Top of The data

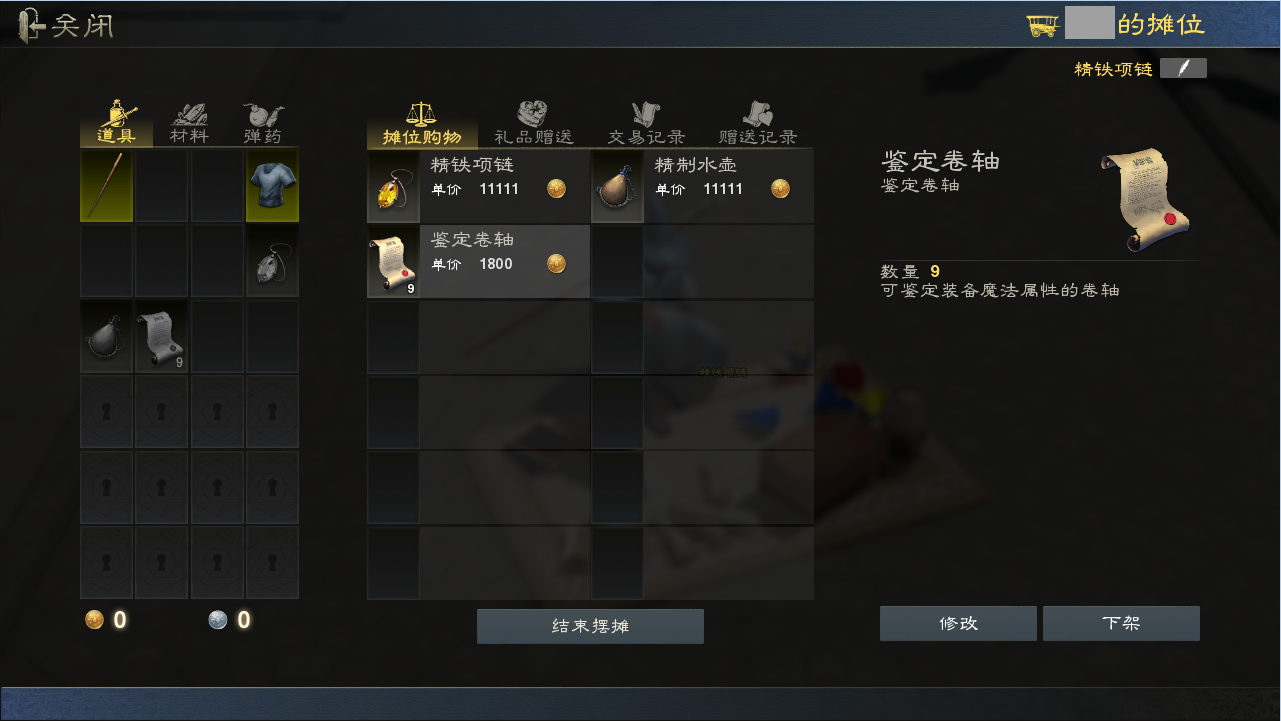Click the first locked inventory slot
This screenshot has height=721, width=1281.
pos(106,411)
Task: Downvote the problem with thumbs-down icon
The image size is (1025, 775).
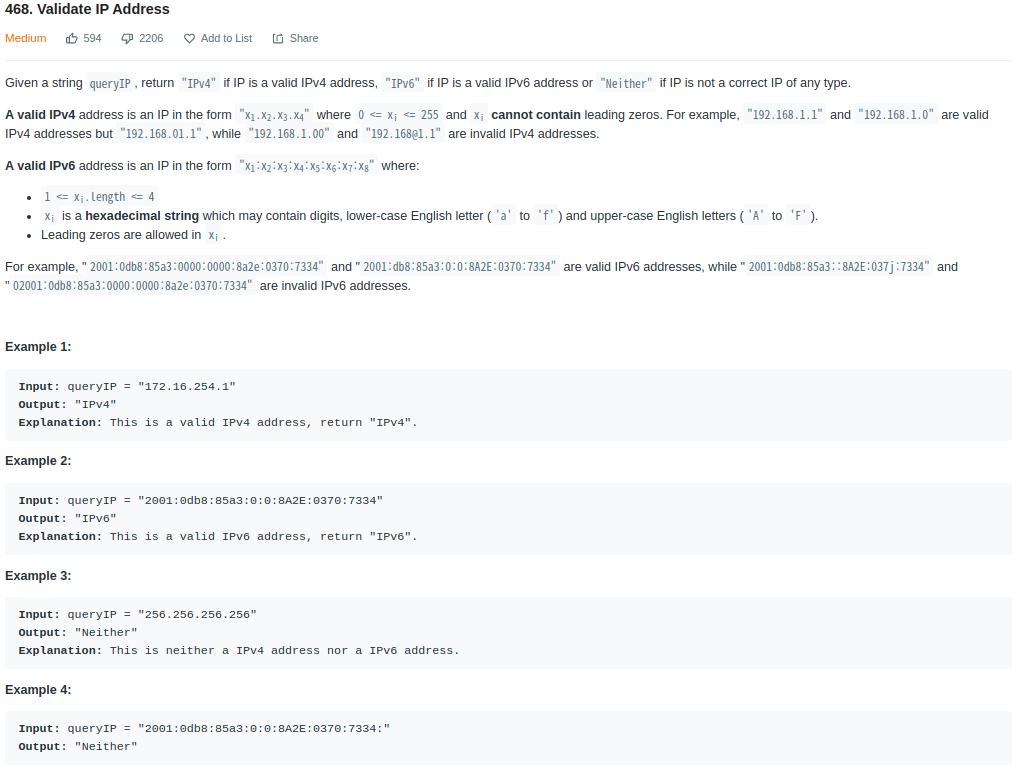Action: point(127,39)
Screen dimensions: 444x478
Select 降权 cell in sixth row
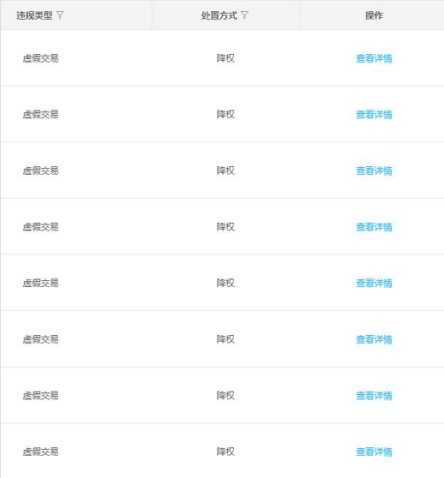coord(226,339)
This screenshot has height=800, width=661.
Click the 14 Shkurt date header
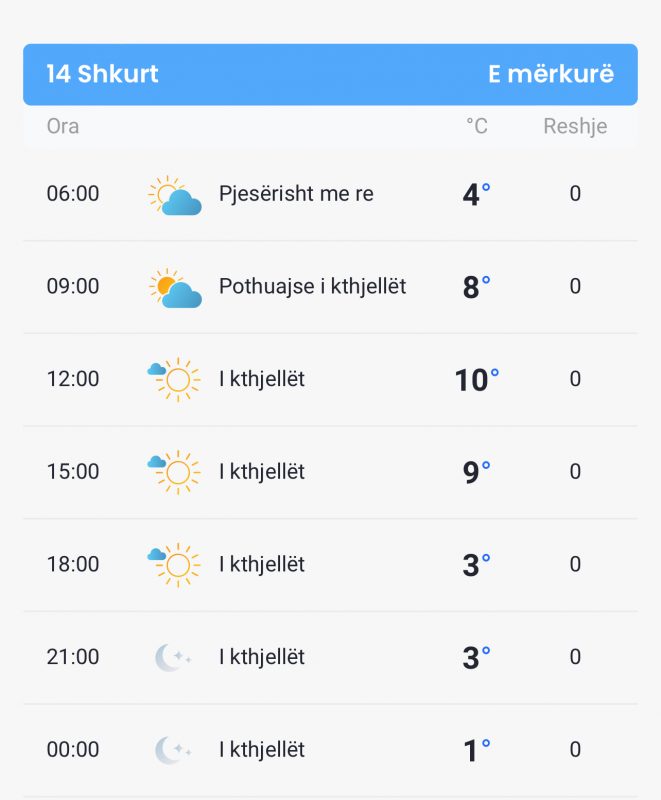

Bottom of The data

### Requirement
Where a line contains "Select 降权 cell in sixth row", begin there and set down exactly each line through the end of the data above, omitting any pictures.

### Finished exercise
Select 降权 cell in sixth row
coord(226,339)
This screenshot has height=800, width=661.
Click the 14 Shkurt date header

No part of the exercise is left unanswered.